Desa 'dipaksa' berubah menuju tatanan baru alias new normal. Masalahnya, tatanan seperti apakah yang harus dilakukan pada kehidupan desa itu? "Dari kongres ini kami ingin mendorong dan menyusun tatanan arah Indonesia Baru dari Desa," kata Ryan.

Sejumlah langkah dan strategi di susun. Tak hanya mengundang desa tapi juga semua orang yang peduli akan desa dan bangsa diminta urun rembug. "Kami ingin acara ini bukan kongresnya para elit," katanya.

Karena bukan acara kaum elit, sebagai pembuka acara, pihaknya melakukan riset ke masyarakat desa yang dimulai Juni hingga pertengahan Juli ini. Melalu riset ini, mereka ingin melibatkan dan mendengar suara masyarakat desa tentang arah Indonesia ke depan.

"Kami ingin tahu sebenarnya imajinasi mereka tentang Indonesia ke depan itu seperti apa," ujar Ryan.

Tak berhenti di situ, mereka juga mengundang semua warga yang peduli akan desa dan Indonesia menyumbangkan gagasannya melalui Call for Paper. Pun, mereka juga menggelar webinar selama 10 hari berturut-turut dengan menghadirkan 90 narasumber. Tak ketinggalan, festival desa adat juga diberi ruang dalam kongres ini.

Menurut Wahyudi, kenormalan baru akibat pandemi ini tidak cukup jika hanya dimaknai secara teknis, seperti memakai masker, cuci tangan, dan menjaga jarak fisik. Sangat diperlukan pemaknaan yang lebih substantif, yakni merancang ulang tatanan kehidupan baru dalam berdesa, berbangsa, dan bernegara.

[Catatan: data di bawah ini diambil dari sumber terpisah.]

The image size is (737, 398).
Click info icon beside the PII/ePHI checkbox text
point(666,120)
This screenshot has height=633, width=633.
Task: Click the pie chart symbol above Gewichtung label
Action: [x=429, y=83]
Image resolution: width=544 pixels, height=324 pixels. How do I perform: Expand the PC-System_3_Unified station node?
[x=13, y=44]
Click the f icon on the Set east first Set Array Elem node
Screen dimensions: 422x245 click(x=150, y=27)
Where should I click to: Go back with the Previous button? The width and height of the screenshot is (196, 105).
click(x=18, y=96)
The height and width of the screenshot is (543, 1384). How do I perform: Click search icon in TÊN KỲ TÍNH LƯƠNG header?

Dirjen Kebudayan Hilmar Farid sepakat. Mengutip pemikir sekaligus pebisnis Inggris, Shanu Hinduja, Hilmar menekankan pentingnya revolusi perdesaan sebagai landasan tatanan masa depan.

Bagaimana caranya? Belum tahu. "Yang bisa dipastikan, titik tolaknya adalah desa. Asal mula pengelompokan masyarakat adalah desa," ujarnya.

Desa memang ditinggalkan ketika membangun bangsa membangun masyarakat modern. Namun, kata Hilmar, pandemi ini mengingatkan kita untuk kembali ke asal-usul.

Menteri Desa, Pembangunan Daerah Tertinggal dan Transmigrasi Halim Iskandar berharap, acara kongres ini bisa menemukan nalar tebal kebudayaan masyarakat desa dalam menghadapi persoalan yang ada saat ini. Sebab, masyarakat desa punya cara unik dalam menghadapi persoalan-persoalan yang dihadapinya.

Ada dua pesan yang ingin disampaikan dari pelaksanaan kongres ini. Pertama, kekuatan Indonesia baru. Menurut Wahyudi, dari pandemi Covid-19 ada pelajaran yang bisa dipetik yaitu nilai gotong royong. Nilai ini terbukti tangguh dalam membangun pola relasi berdesa, berbangsa, ataupun bernegara. Kedua, meramu sebuah visi bersama untuk Indonesia baru.